What Is Rotator Cuff Tendinopathy?

The older you get, the more likely it is you’ll get rotator cuff tendinopathy (sometimes called tendinosis or tendinitis). This type of shoulder pain is more common if you’re over age 30. If not treated, it can lead to stiffness or weakness in your shoulder.  It usually responds well to conservative therapies, but if not treated it can lead to more chronic problems.

Each of your shoulders is made up by a group of muscles and tendons called a rotator cuff. This keeps your upper arm inside your shoulder socket. It also gives you the strength and motion to rotate and lift your arms.

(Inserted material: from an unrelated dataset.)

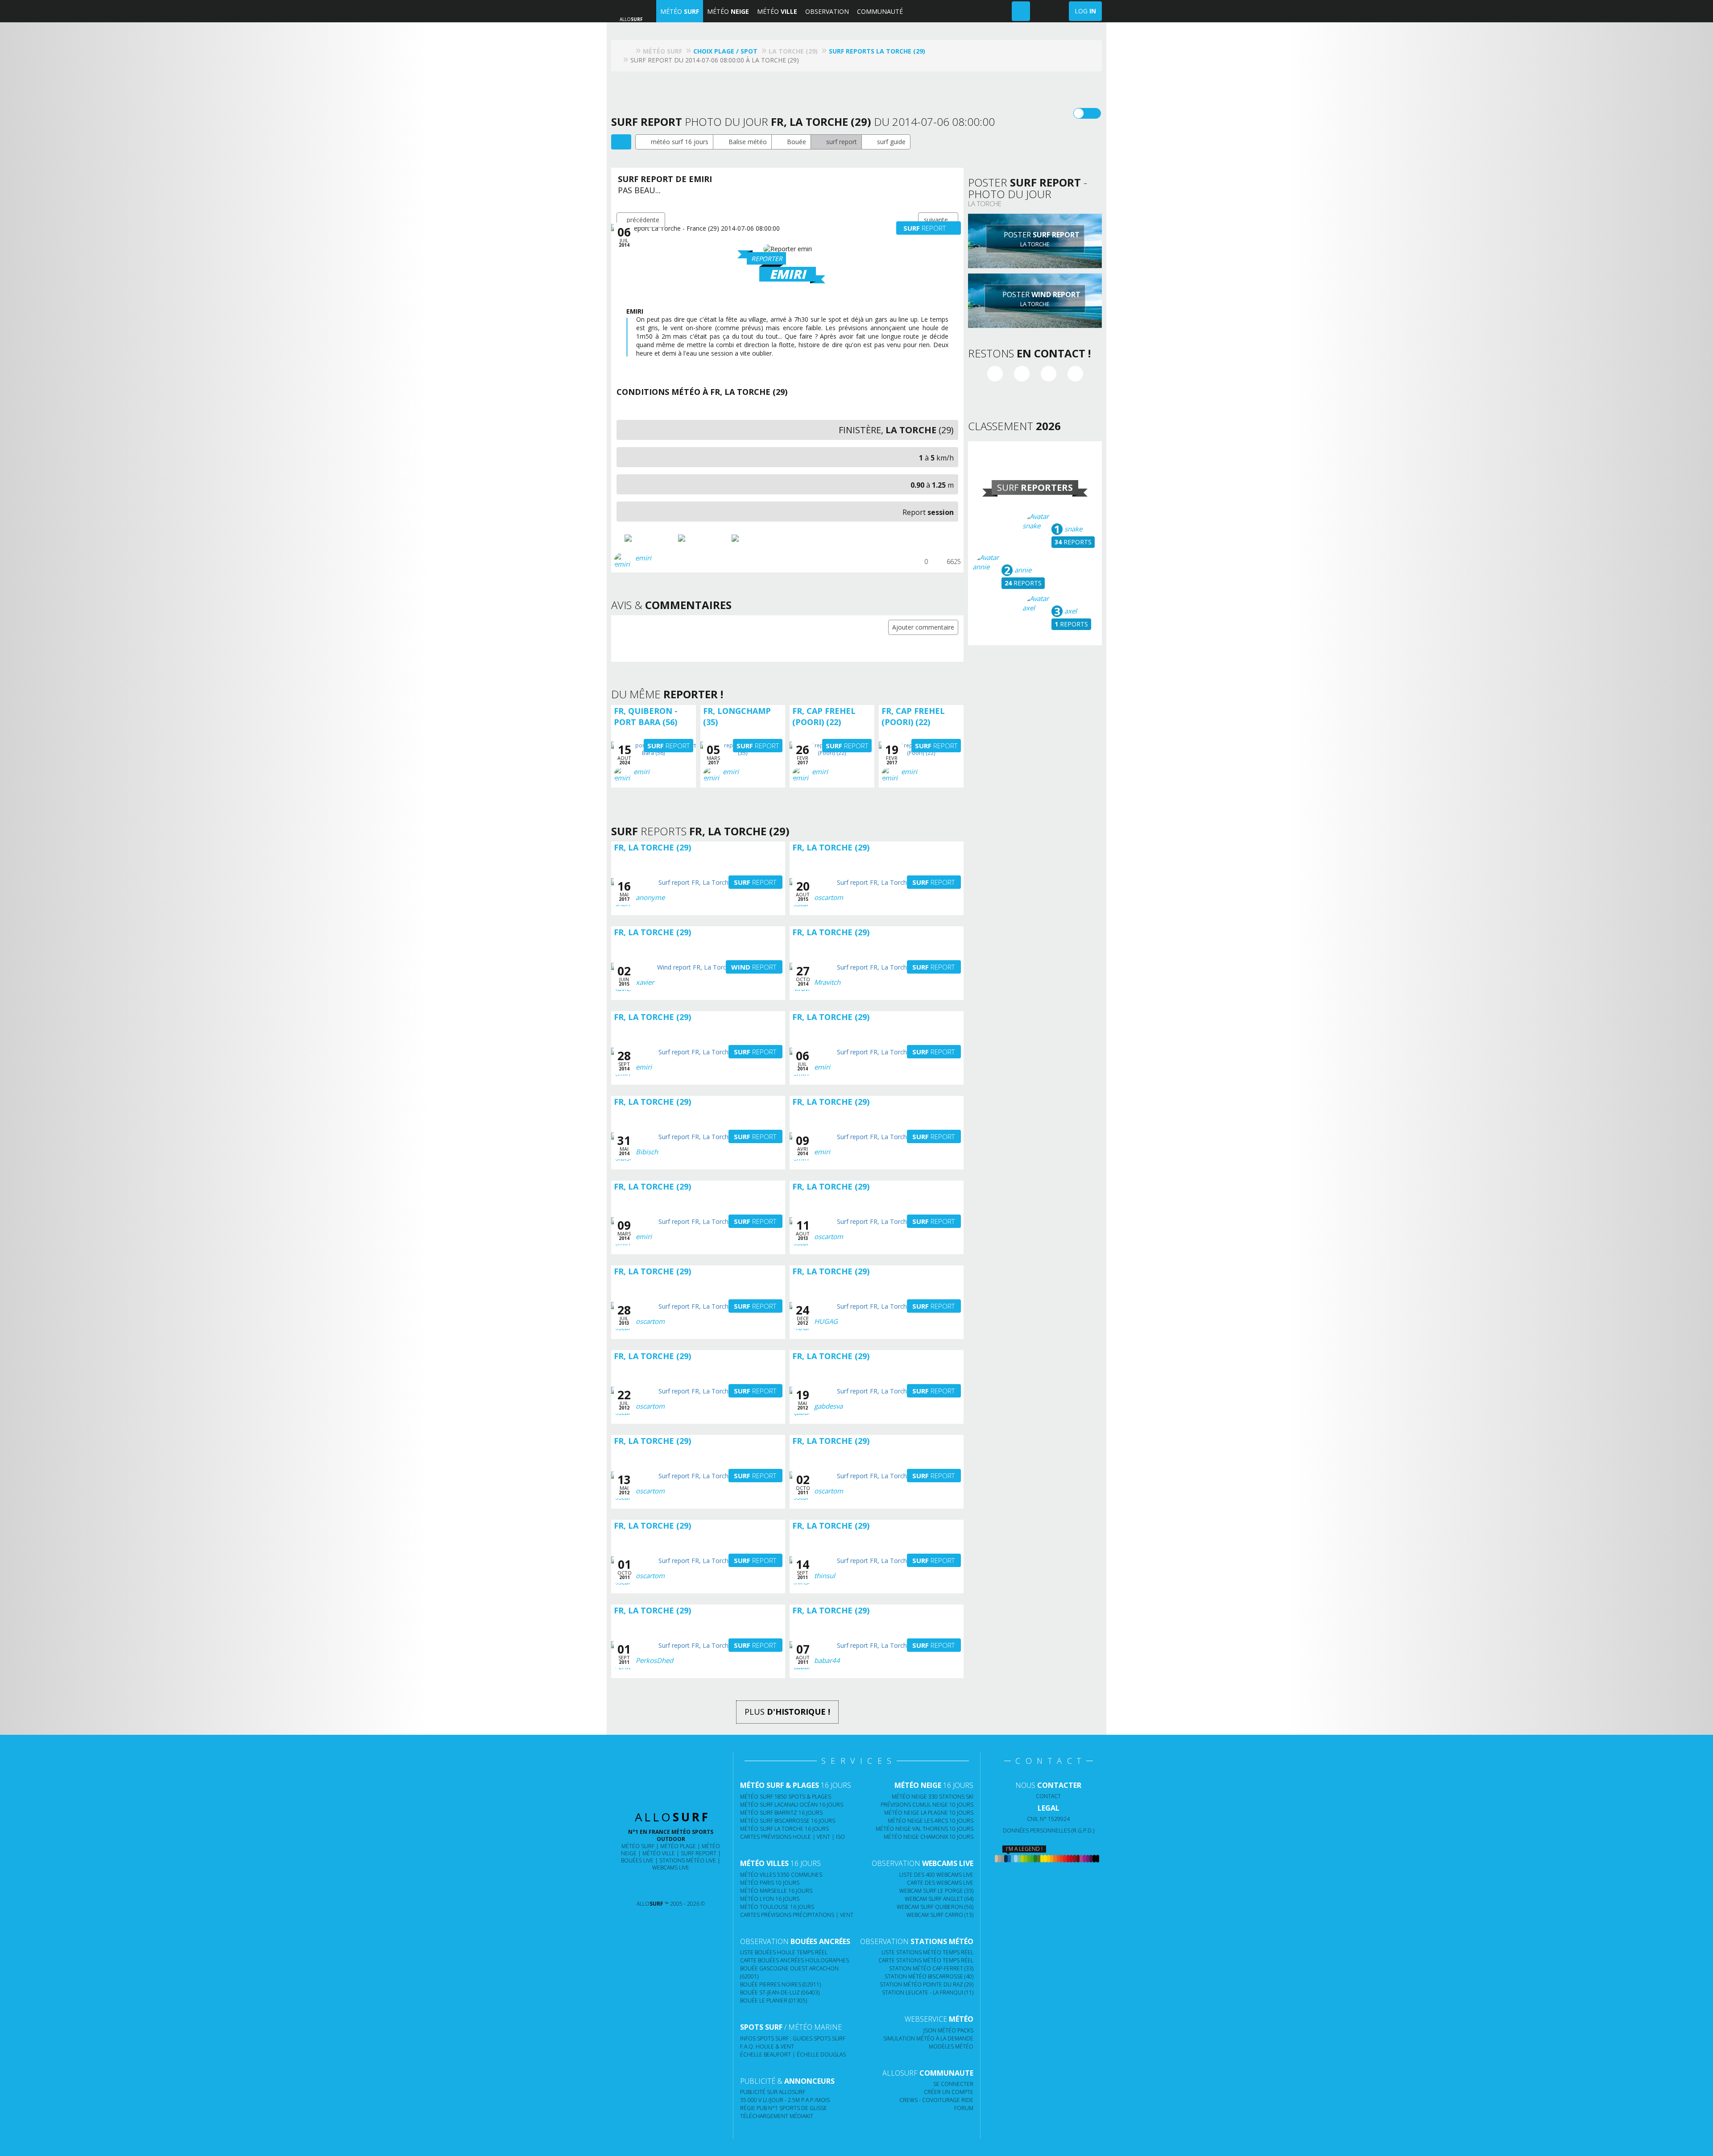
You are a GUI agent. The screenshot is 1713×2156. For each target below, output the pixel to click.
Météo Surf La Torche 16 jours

The wear and tear on shoulders from repeated overhead activities can lead to recurrent injury and rotator cuff problems. This includes common activities like weightlifting, swimming, tennis, golf, and many physical jobs.  While historically this was called tendinitis, that term is now being reserved for more acute, inflammatory shoulder pain. Tendinopathy refers to the degenerative pain that results from wear and tear.     

People older than age 40 are most likely to have rotator cuff problems, in general. Genes may also play a part. If someone else in your family has shoulder issues, then you may be prone to get them, too.

What Are the Symptoms?

If you have rotator cuff tendinopathy, you will notice pain in the outer part of your upper arm and sometimes the front and top of your shoulder. This could be worse when you raise your hands above your head or reach behind you. It could also wake you up at night.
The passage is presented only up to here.